## WHAT YOU NEED TO DO
• 1. In the drive troubleshooting thread, rewrite the paragraph beginning "An allocation is basically a reservation" more briefly, keeping its main facts.
• 2. Print the part of the drive troubleshooting thread starting with "We did the following" and going on through "for 3 drives.".

## SOURCE
▽
Solved: Drive Troubleshooting

H_Sharma · ‎11-10-2014

Hello Experts,

We are experirncing issue with the drive. We have 8 drives and out of 8 drives only 5 are writing and jobs are in queue in activity monitor.

We did the following troubleshooting.

We are using windows 2008 R2 server as our Master server

1:- Its showing all drives in OS (Vmoprcmd and tpconfig, scan -changer)

2:- all drives are there in device manager.

3:- Its showing 5 drives have tapes and 3 are empty in Robtest.

4:- ran nbrustil -listActiveDriveJobs but it shows no job activity for 3 drives.

Somebody told me to use the command nbrustil -reset drive or -relese drive so that it would release all the allocation.

1:- I want to know what are these allocation and why does it happen?

2:- what is the difference between reset drive and release drive.

3:- what is the best practise to avoid this?

4:- There is no alert for that if drive is not writing. So what should we do to know that drives are idle and other jobs are in queue?

Thanks,

RiaanBadenhorst · ‎11-10-2014

Hi

You can run 'nbrbutil -dump'

This will show you all the allocations that the resource broker has for your domain at that time. If there are no backups running and you find that there are allocations for any drives then you've got some allocations that need to be released.

An allocation is basically a reservation that gets created when a job is kicked of and needs a tape and a tape drive. So policy A runs and needs to write to tape. NBRB then says allocate MEDIA1 and put it in DRIVE1. This is what the dump will show you. Sometimes these allocations get orphaned and then they are stuck there. Because they are still there (for DRIVE1 and MEDIA1 for instance), no new backups can use the drive or media.

Thats and over simplified explanation of it.

View solution in original post

Marianne · ‎11-10-2014

Please show us what you see.
Vmoprcmd will show drive status
tpconfig will show us NBU config (not OS)
scan -changer only shows robot info and drives seen by the robot (not OS).

Show us output of these commands:

vmoprcmd
tpconfig -l
scan

Also run 'nbrbutil -dump' and post the bottom part that shows 'MDS Allocations'.

Handy NetBackup Links

RiaanBadenhorst · ‎11-10-2014

Hi

You can run 'nbrbutil -dump'

This will show you all the allocations that the resource broker has for your domain at that time. If there are no backups running and you find that there are allocations for any drives then you've got some allocations that need to be released.

An allocation is basically a reservation that gets created when a job is kicked of and needs a tape and a tape drive. So policy A runs and needs to write to tape. NBRB then says allocate MEDIA1 and put it in DRIVE1. This is what the dump will show you. Sometimes these allocations get orphaned and then they are stuck there. Because they are still there (for DRIVE1 and MEDIA1 for instance), no new backups can use the drive or media.

Thats and over simplified explanation of it.
△
## INFORMATION PROVIDED
▽
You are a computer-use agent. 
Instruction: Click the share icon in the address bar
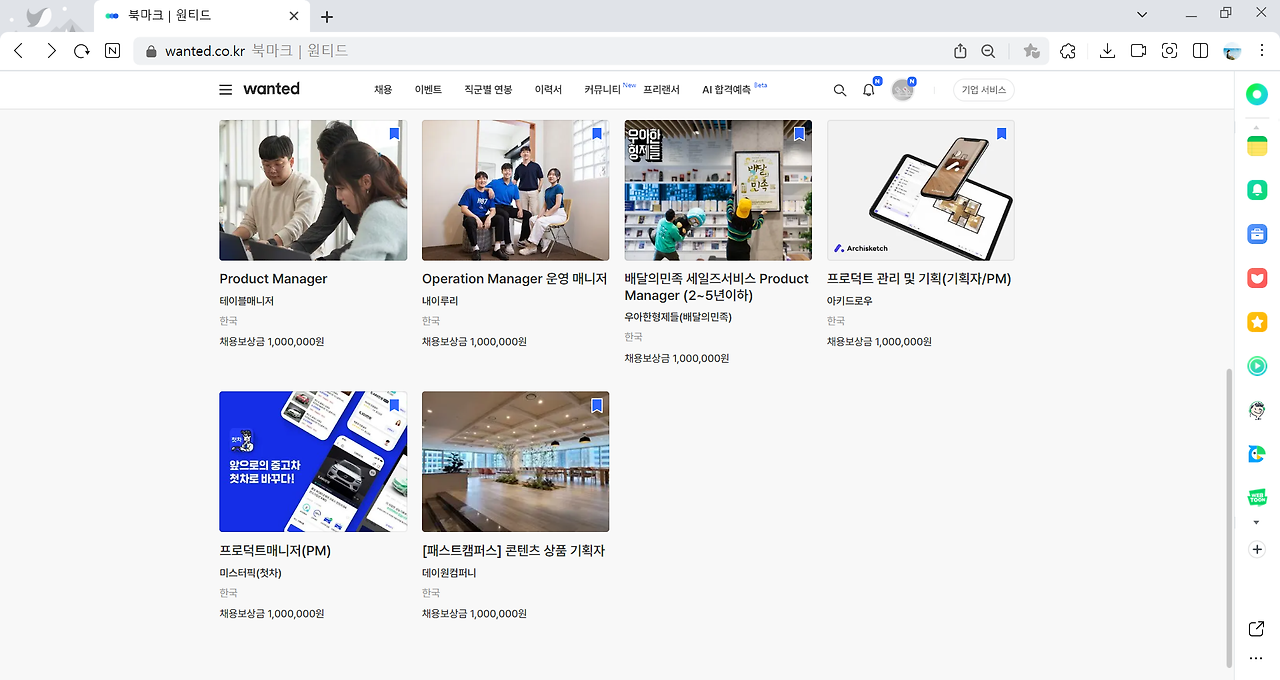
△
## SOLUTIONS BELOW
• 1. An allocation is a reservation made when a job starts and needs a tape and a tape drive. For example, when policy A must write to tape, NBRB allocates MEDIA1 and puts it in DRIVE1, and the dump shows this. Allocations sometimes become orphaned and stay stuck. While they remain, no new backups can use that drive or media.

• 2.
We did the following troubleshooting.

We are using windows 2008 R2 server as our Master server

1:- Its showing all drives in OS (Vmoprcmd and tpconfig, scan -changer)

2:- all drives are there in device manager.

3:- Its showing 5 drives have tapes and 3 are empty in Robtest.

4:- ran nbrustil -listActiveDriveJobs but it shows no job activity for 3 drives.